Labor will invest in the future of Tasmanian jobs and manufacturing – with $26 million pledged to create jobs and ensure Tasmania is a state that makes things.
Over the last decade under the Liberals, 85,000 manufacturing jobs have been lost. Australia ranks last in the OECD when it comes to manufacturing self-sufficiency. Our manufacturing sector is less than half the size it was in the 1990s.
Today Labor is announcing new partnerships with local industry to secure existing jobs and support new jobs and opportunities:
- $5 million to help kick-start LINE Hydrogen’s George Town Project – using co-located solar panels to produce green hydrogen to replace diesel in Tasmanian trucks and busses.
- The first stage of the project is set to include hydrogen production and 24 hydrogen trucks that will be leased to industrial partners.

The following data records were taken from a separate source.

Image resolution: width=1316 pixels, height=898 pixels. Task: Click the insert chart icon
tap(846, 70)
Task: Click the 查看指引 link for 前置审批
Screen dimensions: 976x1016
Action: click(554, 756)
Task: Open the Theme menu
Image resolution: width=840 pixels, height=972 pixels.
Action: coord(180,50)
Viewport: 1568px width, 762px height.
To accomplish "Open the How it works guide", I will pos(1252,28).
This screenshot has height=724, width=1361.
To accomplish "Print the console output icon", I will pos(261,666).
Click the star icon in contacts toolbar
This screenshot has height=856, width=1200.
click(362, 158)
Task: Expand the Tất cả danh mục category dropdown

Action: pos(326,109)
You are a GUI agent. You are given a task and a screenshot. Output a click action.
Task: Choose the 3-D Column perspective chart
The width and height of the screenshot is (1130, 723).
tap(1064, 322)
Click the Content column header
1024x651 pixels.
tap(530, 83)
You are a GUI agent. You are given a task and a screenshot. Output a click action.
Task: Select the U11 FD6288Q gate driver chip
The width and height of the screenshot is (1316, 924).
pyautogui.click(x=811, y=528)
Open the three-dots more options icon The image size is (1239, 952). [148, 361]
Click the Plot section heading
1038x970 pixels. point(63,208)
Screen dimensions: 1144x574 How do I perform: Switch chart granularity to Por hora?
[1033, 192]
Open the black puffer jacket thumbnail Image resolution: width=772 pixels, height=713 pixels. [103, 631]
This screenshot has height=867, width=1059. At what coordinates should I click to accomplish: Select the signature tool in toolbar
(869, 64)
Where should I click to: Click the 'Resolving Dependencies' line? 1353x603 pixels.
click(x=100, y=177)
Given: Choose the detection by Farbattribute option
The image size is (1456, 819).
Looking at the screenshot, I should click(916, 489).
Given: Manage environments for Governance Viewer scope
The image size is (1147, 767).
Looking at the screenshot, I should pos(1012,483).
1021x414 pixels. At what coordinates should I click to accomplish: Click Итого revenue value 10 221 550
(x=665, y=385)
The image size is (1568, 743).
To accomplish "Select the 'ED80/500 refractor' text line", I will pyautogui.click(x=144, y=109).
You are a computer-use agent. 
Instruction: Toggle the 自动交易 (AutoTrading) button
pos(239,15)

- $2 million to help expand Costa’s East Davenport Berry Distribution Centre – supporting as many as 140 jobs year-round.
- $11 million to partner with Ingham’s to implement a carbon zero certified business model – protecting more than 120 local jobs and pioneering sustainable manufacturing in the poultry sector, which can be scaled up across Australia.
- $2 million to support a feasibility study and early development costs for Westcoast Renewable Energy’s proposed Whaleback Energy Park.
- This has the potential to use the west coast’s abundant wind and water resources to produce green hydrogen for use in Tasmania, as well as export to the mainland and the world.
- If fully operational, the Whaleback Energy Park could create over 4,500 jobs in construction and over 550 full-time permanent jobs.
This is on top of the $6 million Labor announced earlier in the week to secure the future of the Waverley Mills, supporting textile manufacturing and 120 ongoing jobs.
Labor will grow Tasmanian industry and boost local manufacturing. We will work with industry to protect and grow jobs, as well as attract private investment to Tasmania.
Local businesses will also be able to access equity and loans through Labor’s $15 billion National Reconstruction Fund.
This will help create new capabilities and opportunities to innovate in transport, defence, resources, food and beverage processing, medical science, renewables and low emission technologies, manufacturing and value-adding.